9. DGCL Section 203 and Business Combinations.

(A) The Corporation hereby expressly elects not to be governed by Section 203 of the DGCL. Notwithstanding the foregoing, following a Triggering Event, the provisions of Section 9(B)-(D) below shall apply.

(B) The provisions of this Section 9(B)-(D) shall be operative and shall apply to the Corporation only following a Triggering Event.

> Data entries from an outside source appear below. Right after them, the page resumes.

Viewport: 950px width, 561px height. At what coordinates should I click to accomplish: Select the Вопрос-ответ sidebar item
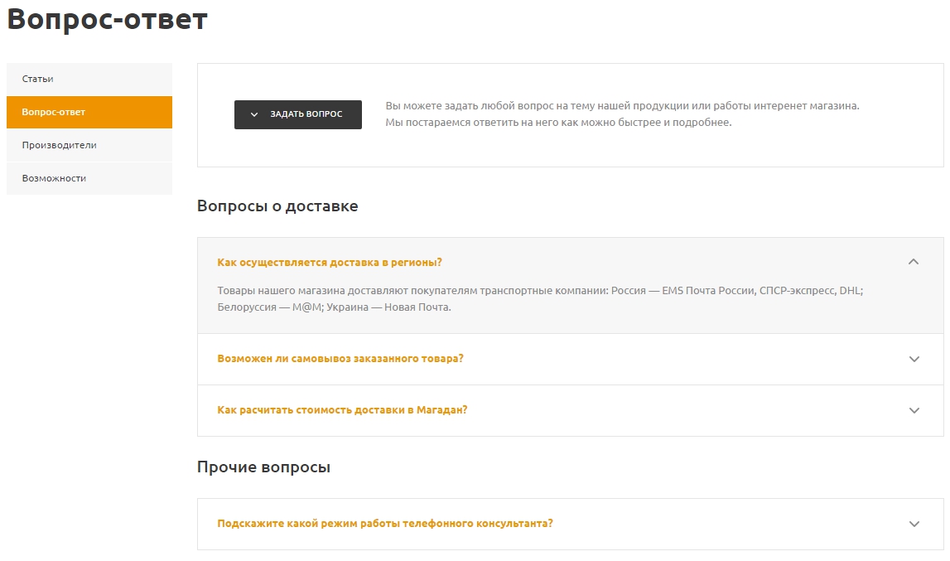(89, 112)
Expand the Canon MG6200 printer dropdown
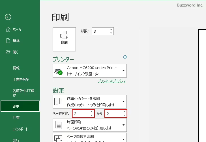 (123, 71)
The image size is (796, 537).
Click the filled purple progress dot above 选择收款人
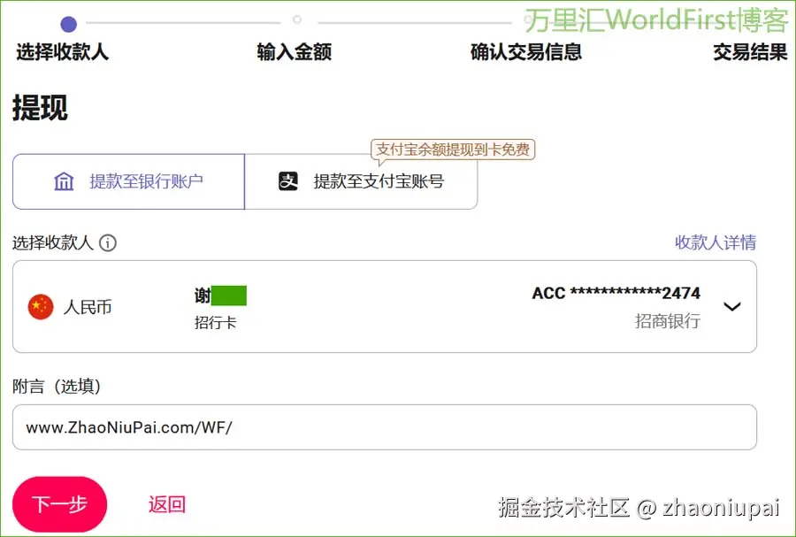(x=68, y=23)
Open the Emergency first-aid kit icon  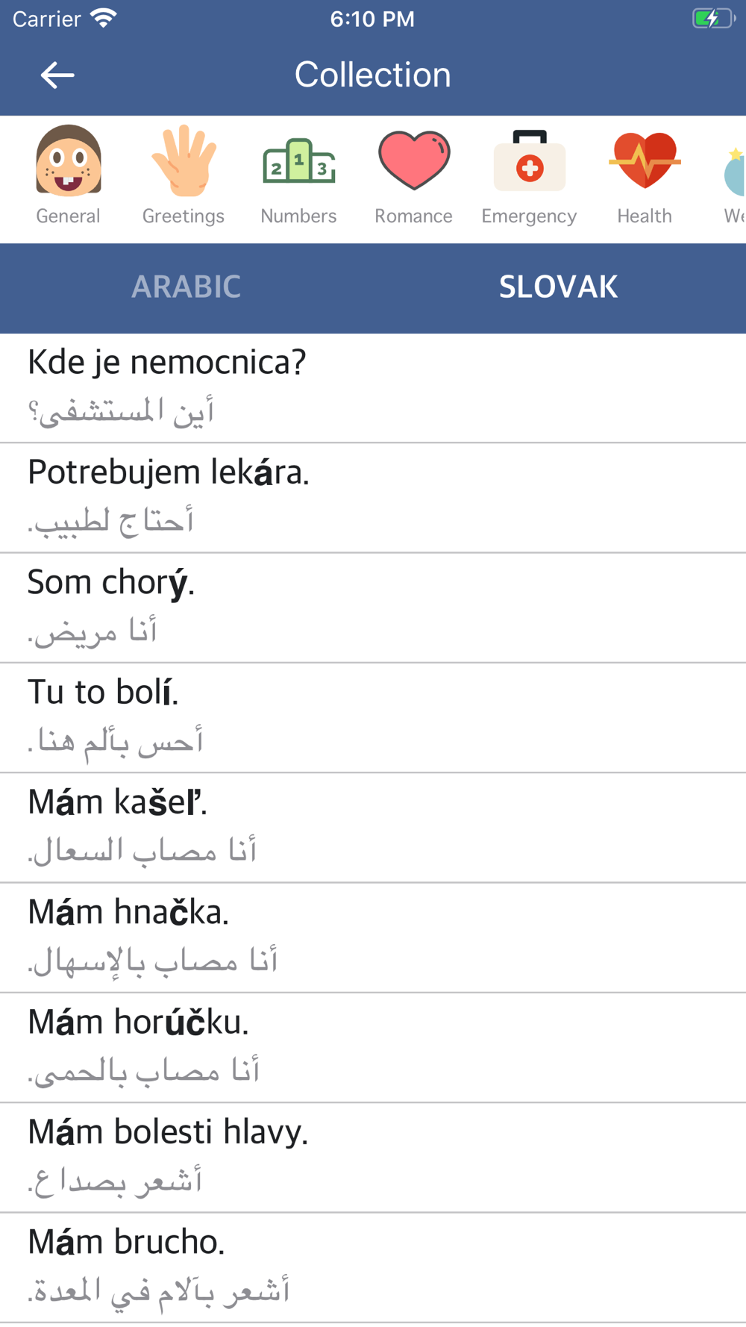click(530, 161)
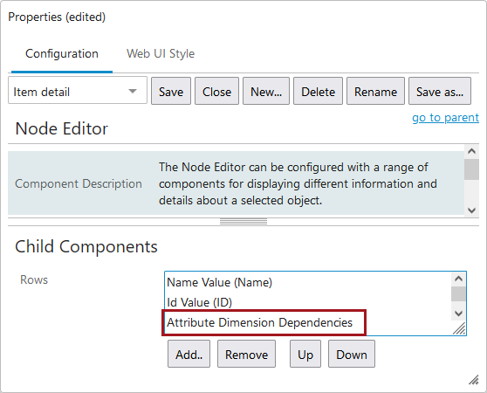487x393 pixels.
Task: Click Remove button under Rows list
Action: (x=246, y=354)
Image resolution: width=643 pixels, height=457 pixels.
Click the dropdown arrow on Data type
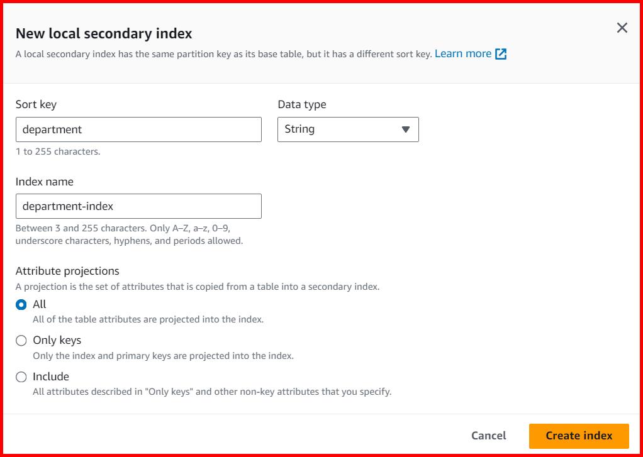click(405, 129)
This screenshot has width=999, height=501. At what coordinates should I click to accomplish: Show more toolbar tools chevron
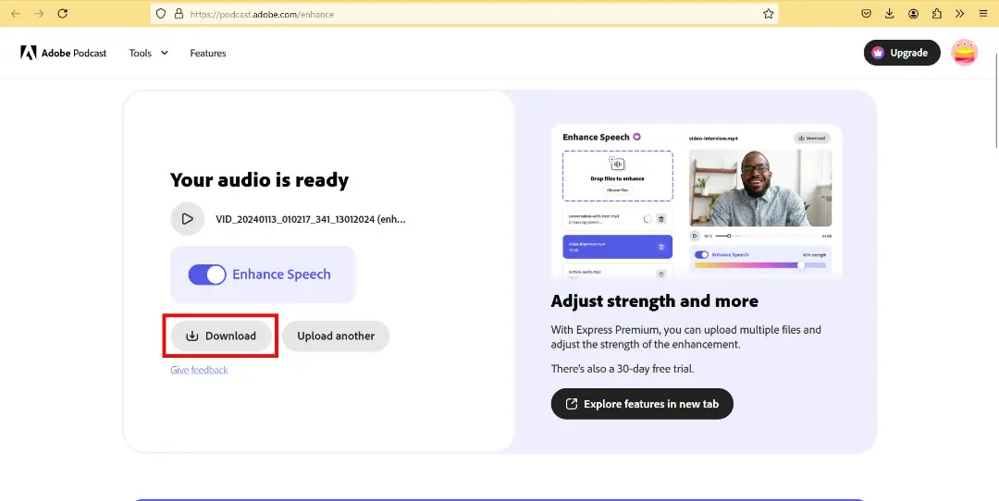pos(959,13)
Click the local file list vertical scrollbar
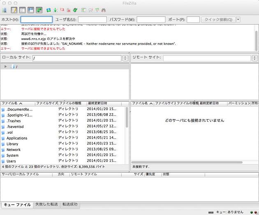 pos(127,119)
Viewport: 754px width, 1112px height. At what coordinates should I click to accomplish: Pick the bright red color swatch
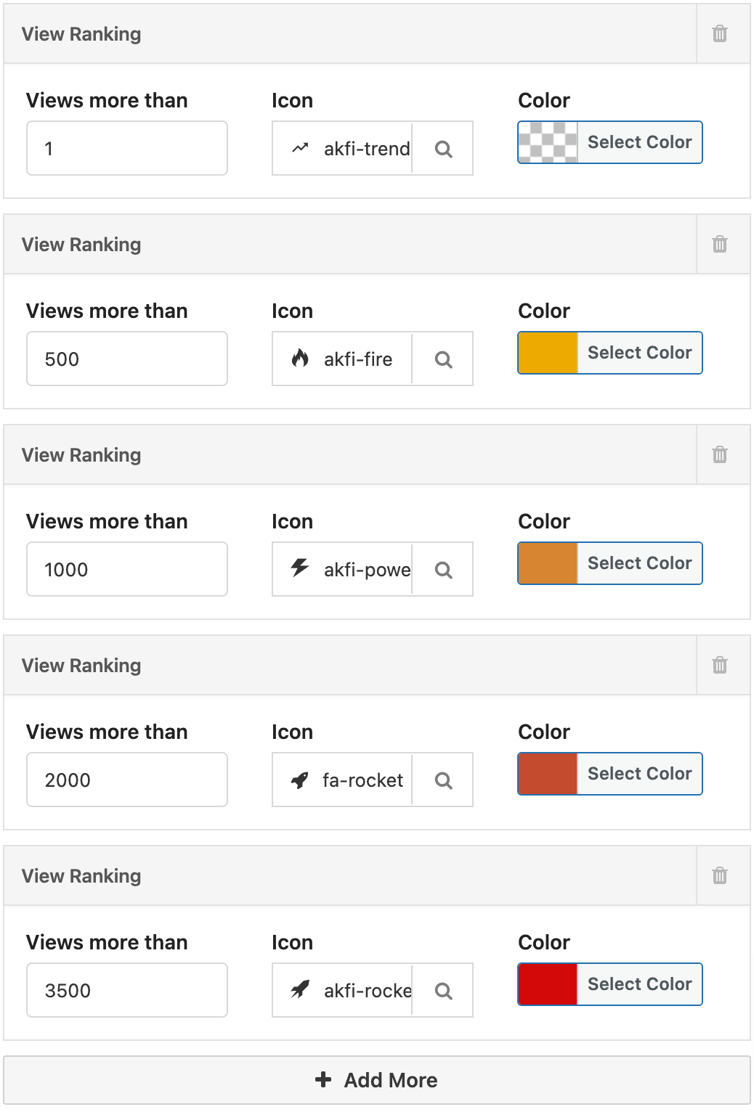[548, 984]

The Corporation shall not engage in any business combination (as defined below), at any point in time at which the Corporation’s Common Stock is registered under Section 12(b) or 12(g) of the Exchange Act of 1934, as amended (the “Exchange Act”), with any interested stockholder (as defined below) for a period of three years following the time that such stockholder became an interested stockholder, unless:

(1) prior to such time, the Board approved either the business combination or the transaction which resulted in the stockholder becoming an interested stockholder, or

(2) upon consummation of the transaction which resulted in the stockholder becoming an interested stockholder, the interested stockholder owned at least 85% of the voting stock (as defined below) of the Corporation outstanding at the time the transaction commenced, excluding for purposes of determining the voting stock outstanding (but not the outstanding voting stock owned by the interested stockholder) those shares owned by (i) persons who are directors and also officers and (ii) employee stock plans in which employee participants do not have the right to determine confidentially whether shares held subject to the plan will be tendered in a tender or exchange offer, or

(3) at or subsequent to such time, the business combination is approved by the Board and authorized at an annual or special meeting of stockholders, and not by written consent, by the affirmative vote of at least 66 2/3% of the outstanding voting stock of the Corporation which is not owned by the interested stockholder.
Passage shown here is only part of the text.